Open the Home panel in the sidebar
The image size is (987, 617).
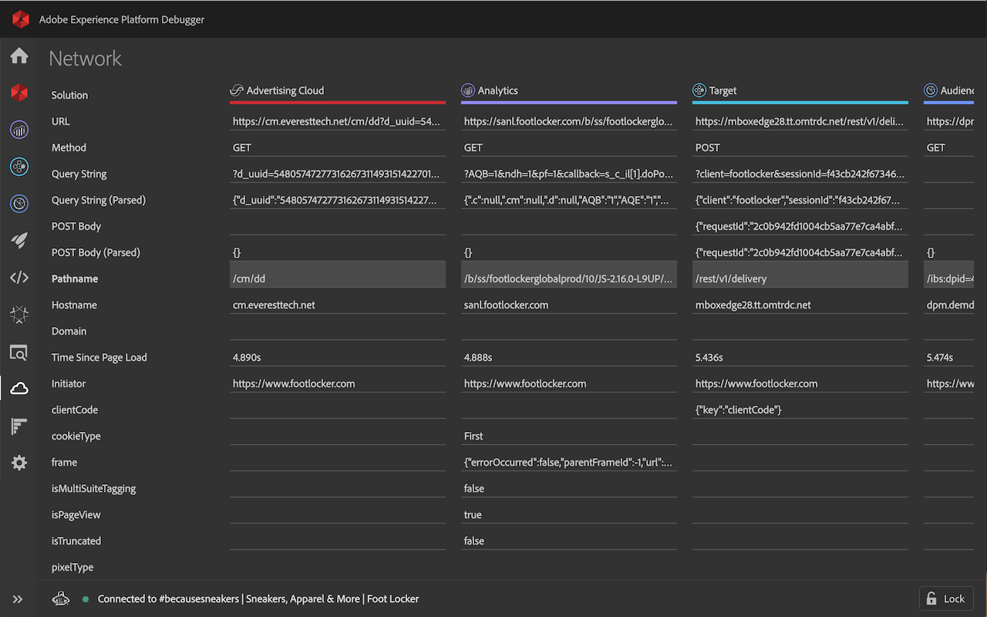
----------------------------------------
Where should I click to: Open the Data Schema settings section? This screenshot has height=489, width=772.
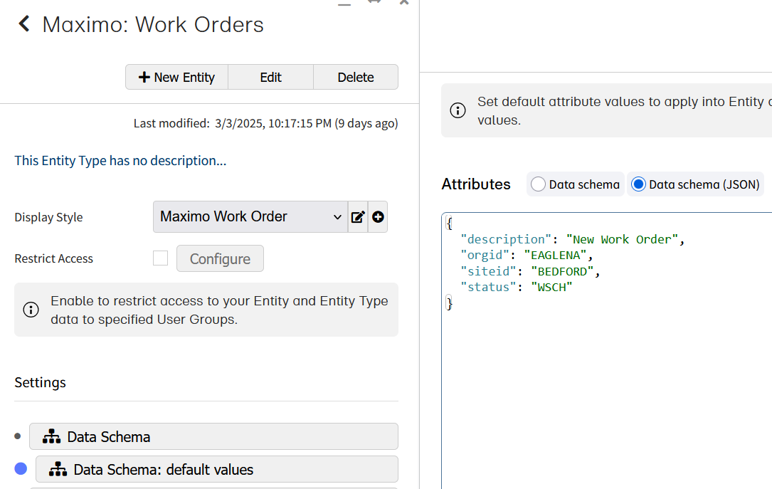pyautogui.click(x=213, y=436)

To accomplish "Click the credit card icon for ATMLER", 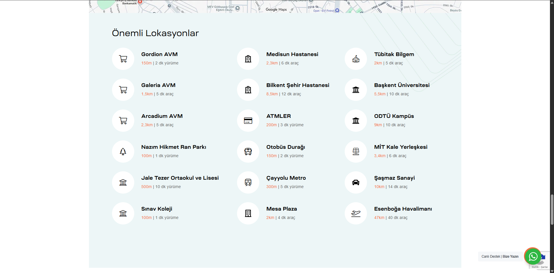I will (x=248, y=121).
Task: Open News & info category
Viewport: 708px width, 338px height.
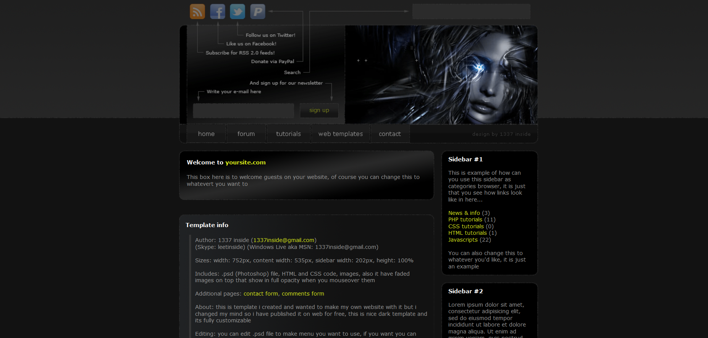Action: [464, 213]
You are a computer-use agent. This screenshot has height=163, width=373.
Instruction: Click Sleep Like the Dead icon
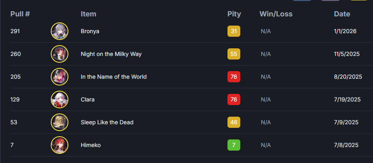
----------------------------------------
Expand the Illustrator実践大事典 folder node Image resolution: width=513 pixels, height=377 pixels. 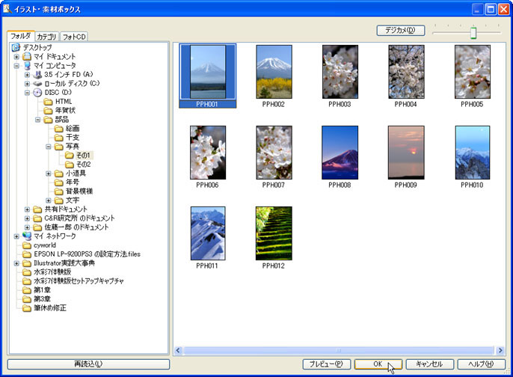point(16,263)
----------------------------------------
WHAT TO WORK ON - Your answer should be the lines above, word for word, from the line with "Viewport: 708px width, 338px height." through the line with "Instruction: Click Sleep Like the Dead icon", minus the pictures.

YOUR SOLUTION -
Viewport: 708px width, 338px height.
Action: [464, 213]
You are a computer-use agent. This screenshot has height=163, width=373.
Instruction: Click Sleep Like the Dead icon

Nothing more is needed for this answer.